Go implement that idea but not invented it. But it did something different then most languages. That is create their own "lingo" for the standard library, rather then using the lingo of a specific environment/operating system.

There are other languages such as Object Pascal and C#* that tries to provide the same standard library idea - emphasis on specific environment regarding the main libraries syntax it provides.

Both Object Pascal (Delphi/FPC) and C# provides Windows based API thinking for everything.

Both Object Pascal and C# run also on Unix based systems today, but still, the API is Windows based, rather then more generic way. It is important to note that C# does much better work then Object Pascal, due to CLI.

Go did the opposite - POSIX is the default (and most common denominator of OS based) rather then Windows, but also provide it's own syntax or "lingo" for that.

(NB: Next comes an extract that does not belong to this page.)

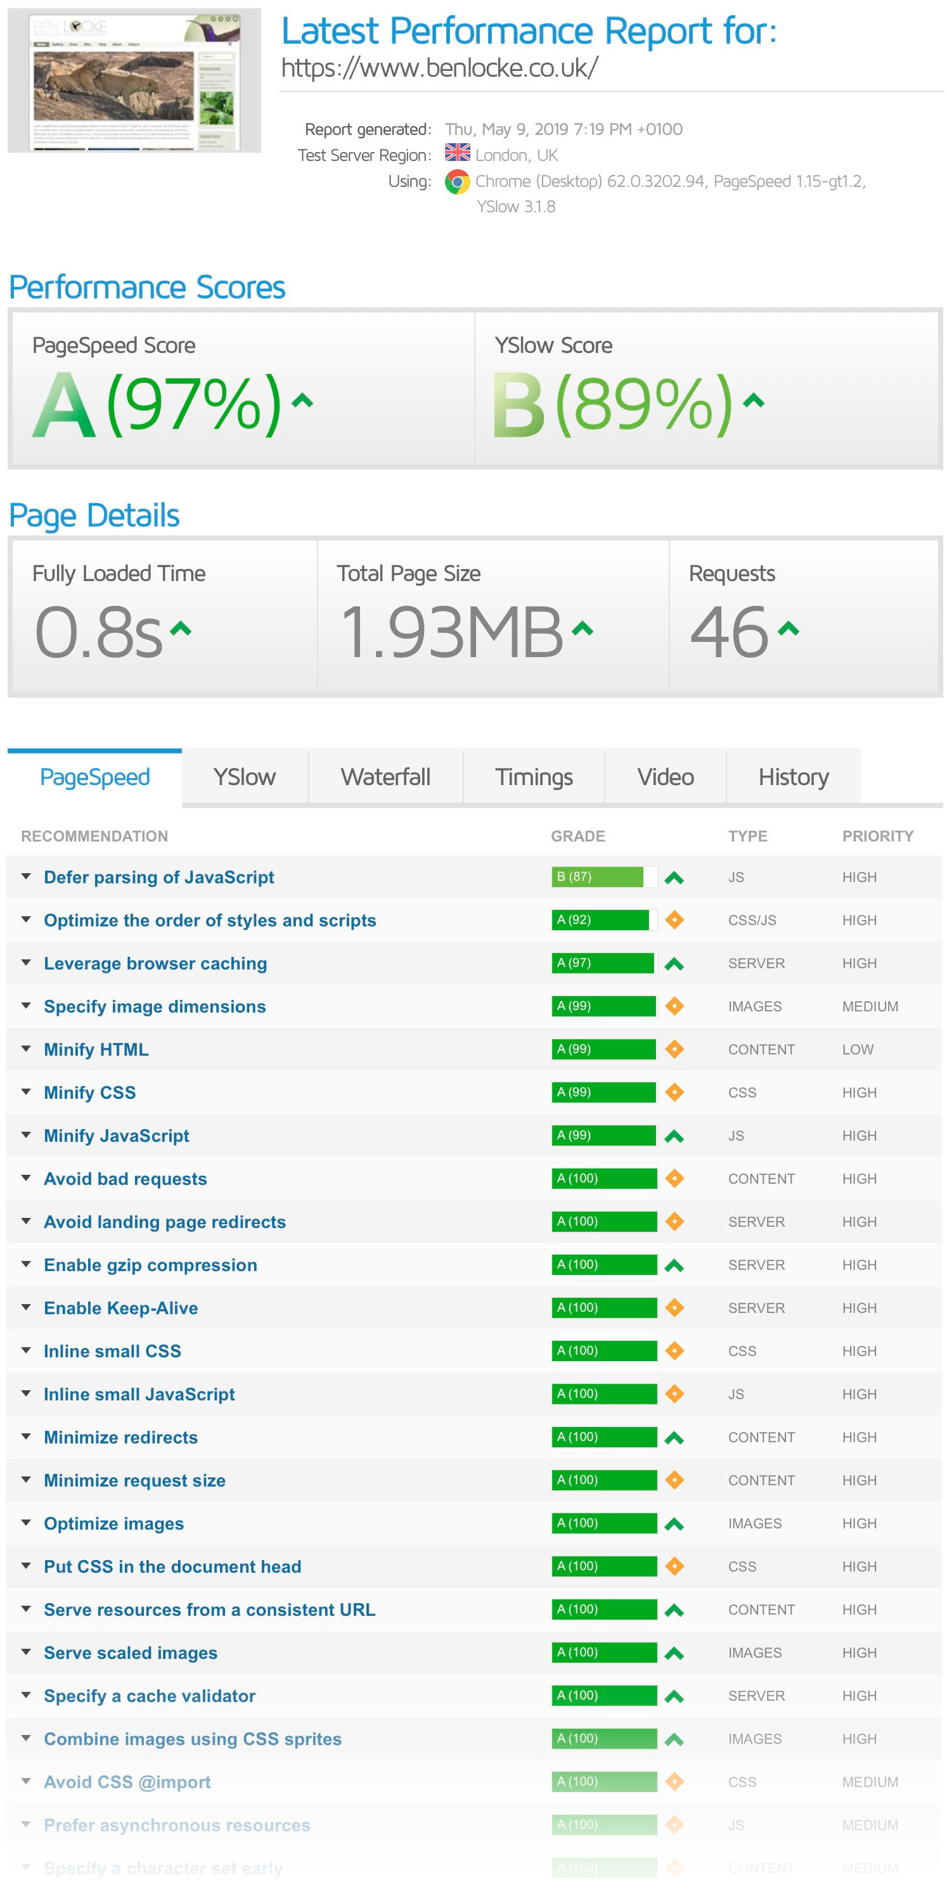Click orange diamond icon in Minify HTML row
The image size is (947, 1901).
pos(674,1049)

But it's not the only way of doing things.

A coin have infinite sides

All three languages: Go, C# and Object Pascal took a shortcut. Both Object Pascal and C# started with Windows, so that was the thinking when creating the language support.

Go started by a Unix Developers (Ken Thompson and Rob Pike), and most usage of Go is on Unix based systems mainly Linux.

But the there are other ways such as how Rust* made it.
Rust provides an OS specific implementation for everything that is not unified.

It makes few things a bit harder to do though (the support for generics didn't help there btw).

For example Unix provides a mask for a file or directory/library - The permission. So a mask for owner to read, write and execute (enter) a directory while group and others can only read and execute (enter) is 0644.

It does not exists for specific file systems, and by default Windows (unless it supports a file system that does support it) does not support it as well.

Using the Rust way will have me check both OS and file systems together.
For example both Linux, Unix and raw have metadata for their own uniqueness, but based on documentation, Windows does not have it.

So at the end developers will create a higher level class/function that tries to answer that need, or will create two implementations:

  1. With masks.
  2. Without masks.

And if you do it for compile time, and for example Windows 10 added Ext4 file system for example, you will not be able to create or change mask.
If it's on runtime, you will not have any support for it.

Let's C

C also has it's own way of doing things, but it's Unix based because C was invented for creating Unix back in the 70's.

The C standard library is actually a POSIX standard, and as such it is very Unix based that every implementation must support a syntax that might not be native to that operating system, and might require additional libraries that will help in that matter.

The best way is...

I do not really know what is the best way for solving this issue.

I find myself less opinionated. I do not think that there is a single way of doing it "right", but only the least worst.

The effort and the result must matter in the path.

  • Important note: I never wrote programs on C# or Rust, only investigated it.